Currently

Currently working on AteneoDC.com, website of the Ateneo Alumni Association in Washington. I’m fiddling with various content management systems, trying to find a portal with good community features, but simple enough for non-web-savvy users. Right now PHPWebSite is what’s been working. It’ll be difficult wrenching the tables out of its template and making it output some standards-compliant code, though.

Currently reading The Barbarian Conversion, by Peter Fletcher. Great detailed look into medieval history as read through the quirks of hagiographic literature. So far I’ve learned about topos and the origins of the name “Ludwig” in the name of the 5th Century Frankish king, Clovis — among other things.

Currently listening to Songs of the Sephardim — medieval music of the exiled Spanish Jews. The arrangements are minimal, mostly sung by a single alto, Alice Kosloski, accompanied by strings, winds, and percussion. The songs, though simple, are haunting, plaintive, and rhythmic all at once, richly evocative of Sephardic culture, while echoing the melodic counterpoints of the Renaissance.

Currently quite annoyed at my inline skates. The brake pad has fallen out, thanks to a loose screw that I can no longer find, so I’ll to have to head down to the hardware store with my skates and a screwdriver, and hope they have extra screws of the right size. Screw that.

Comments

  1. Rod says:

    The Barbarian Conversion is a fantastic book! I have read it twice.

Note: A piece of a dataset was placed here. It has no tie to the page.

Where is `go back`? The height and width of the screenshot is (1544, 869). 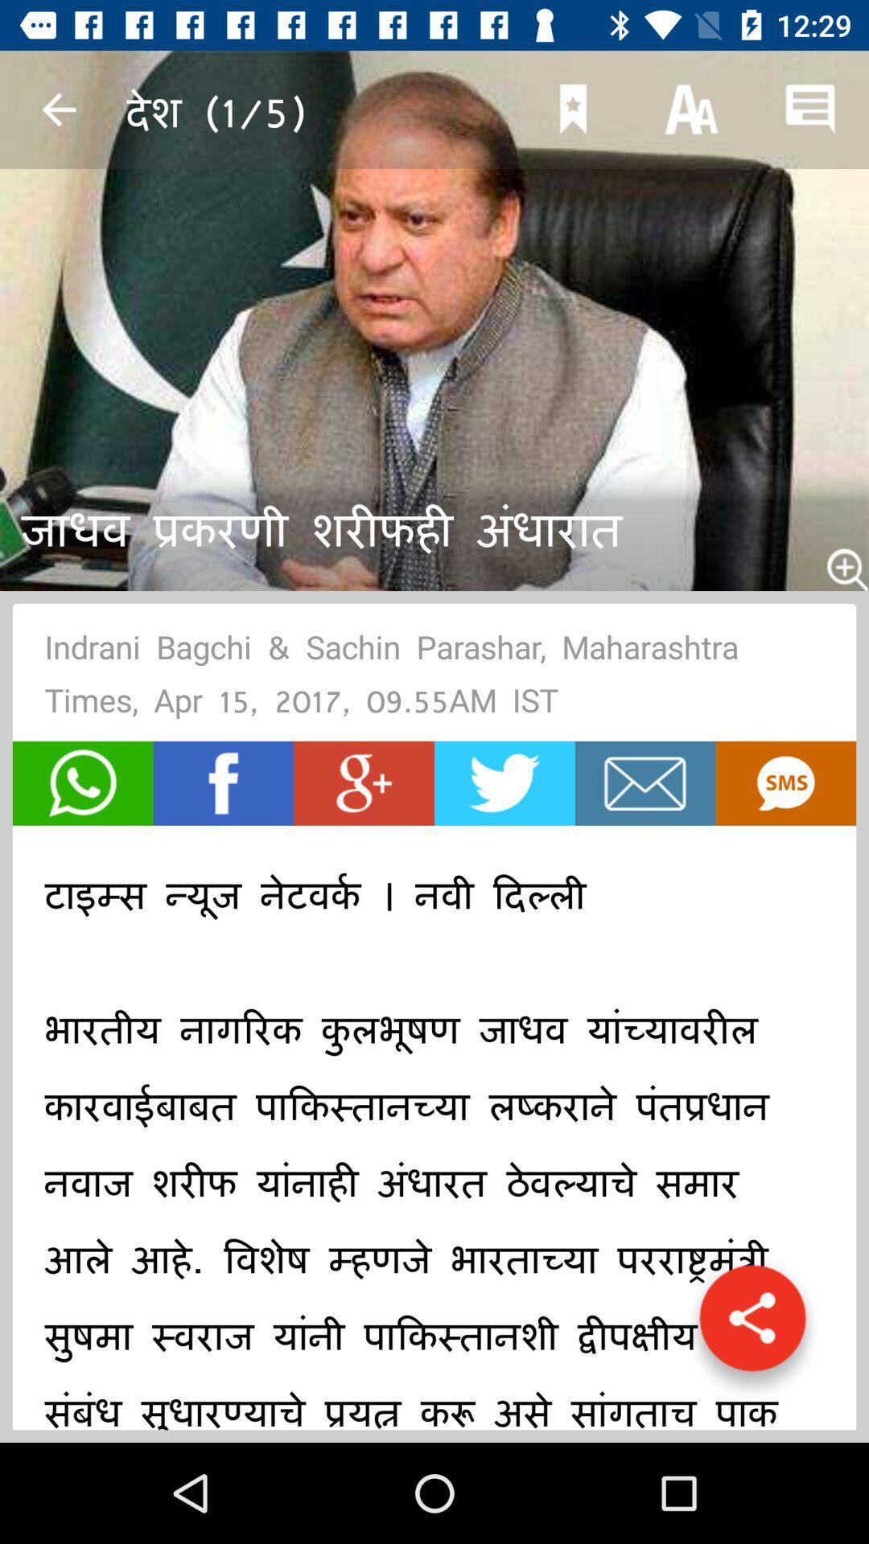 go back is located at coordinates (58, 109).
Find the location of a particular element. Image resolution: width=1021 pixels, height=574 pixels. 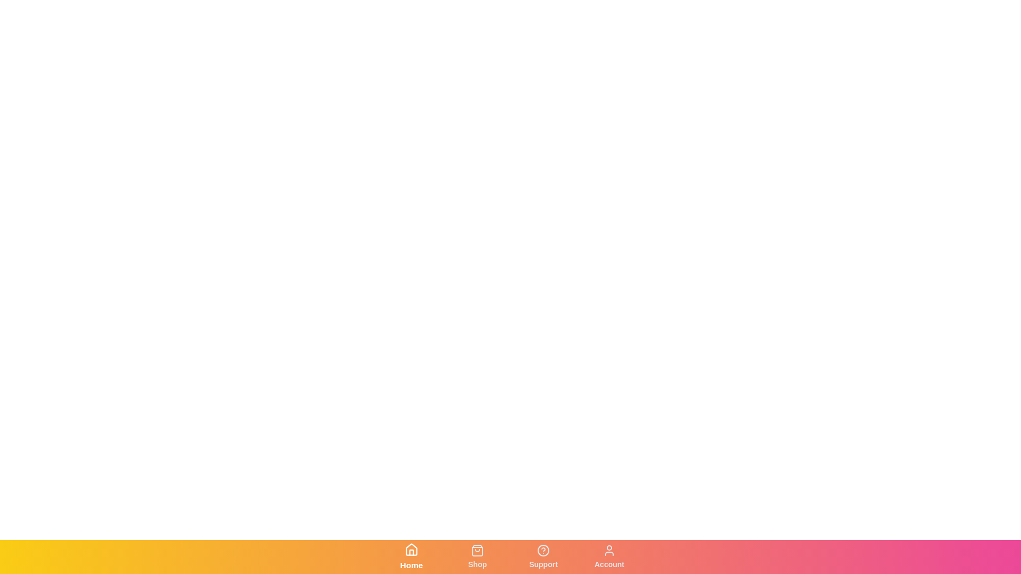

the Home tab from the navigation bar is located at coordinates (410, 557).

    One of the most interesting points Fletcher makes is that Christianity did not originally have a missionary impulse. The move to convert the masses did not get underway until the third century and even was not strong.

    Which begs the question – how DID the first few centuries of Christendom interpret the Great Commission? With my 20th century Baptist bias, I am unable to conceive of any interpretation other than missional. This could be a failure of imagination on my part.